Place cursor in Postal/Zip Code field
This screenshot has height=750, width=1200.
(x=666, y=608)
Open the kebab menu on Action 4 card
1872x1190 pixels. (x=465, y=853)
* * *
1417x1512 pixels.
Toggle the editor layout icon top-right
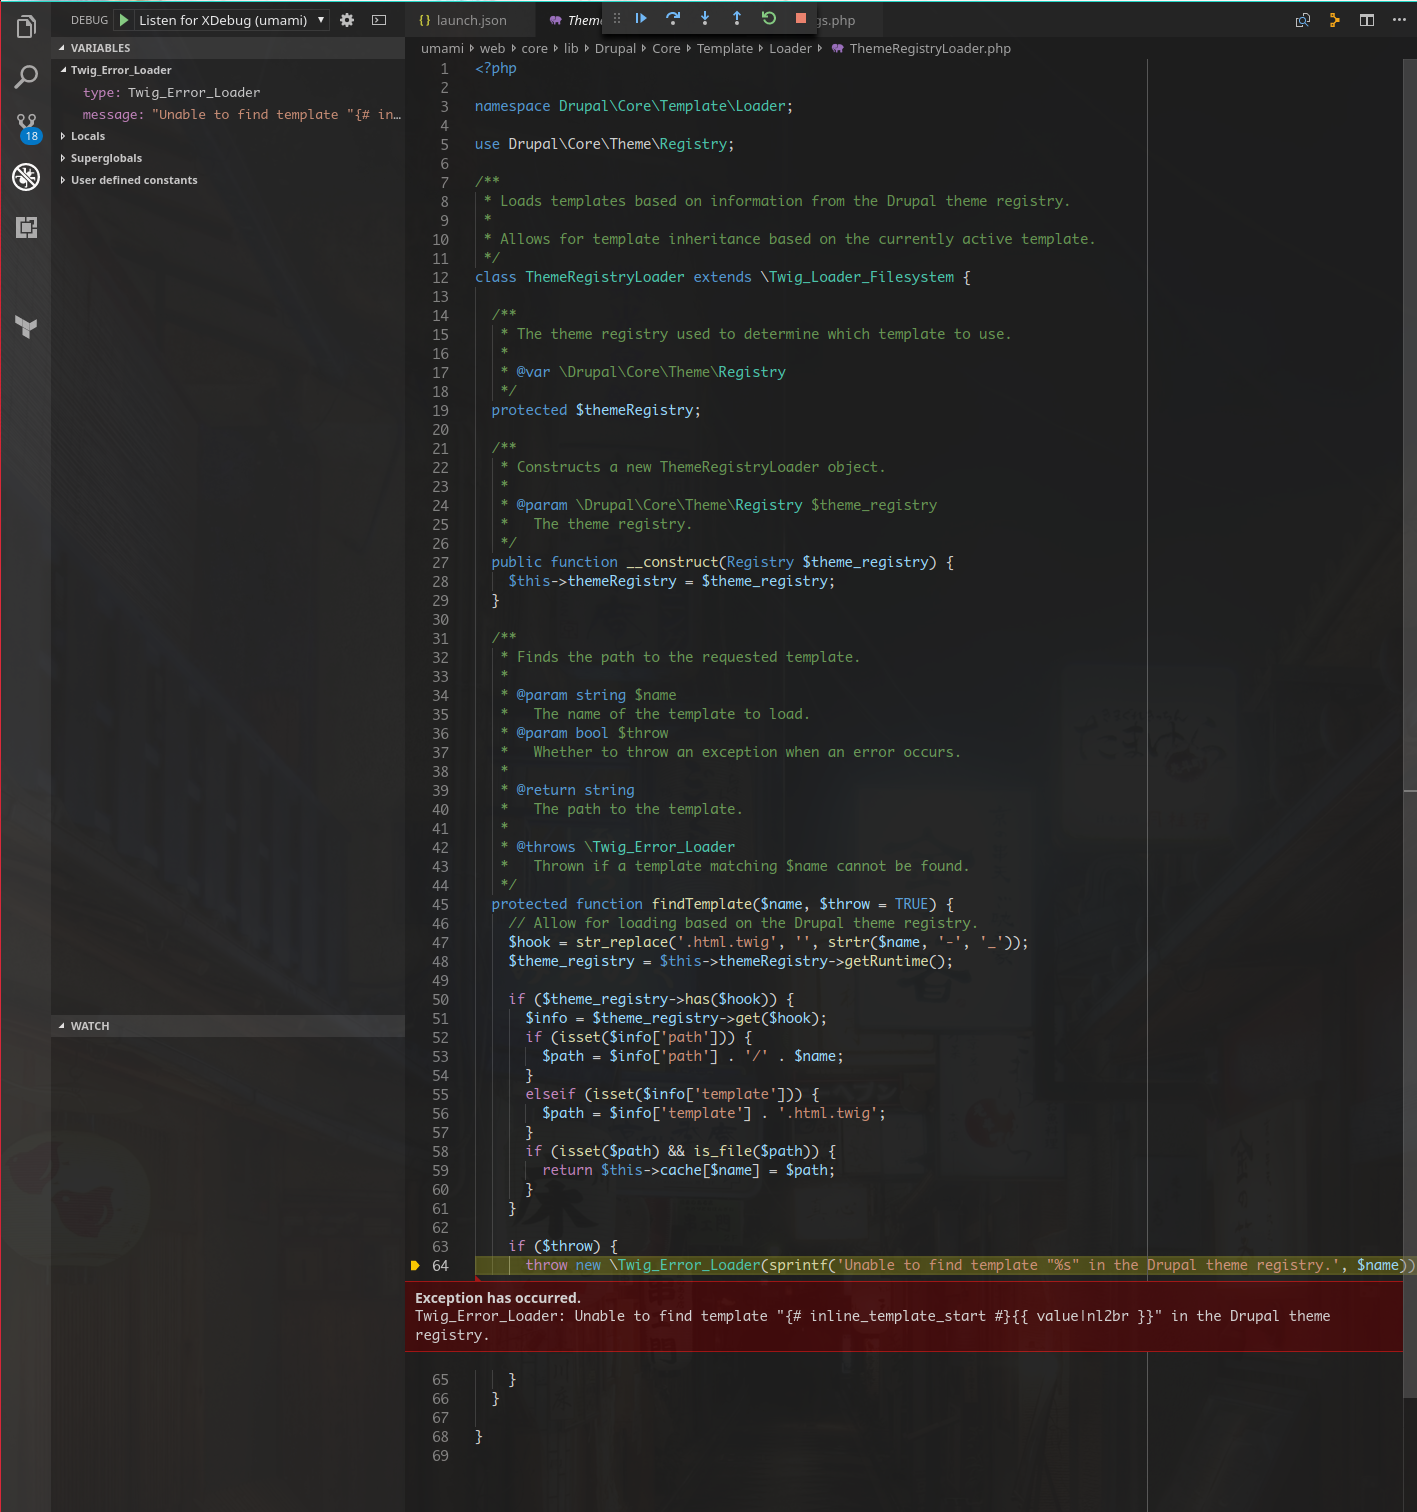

### BRIEF
After locating the line holding "1417x1512 pixels." above, output exactly that line and every line after it through the line holding "Toggle the editor layout icon top-right". Include nothing else.

### TASK RESULT
1417x1512 pixels.
Toggle the editor layout icon top-right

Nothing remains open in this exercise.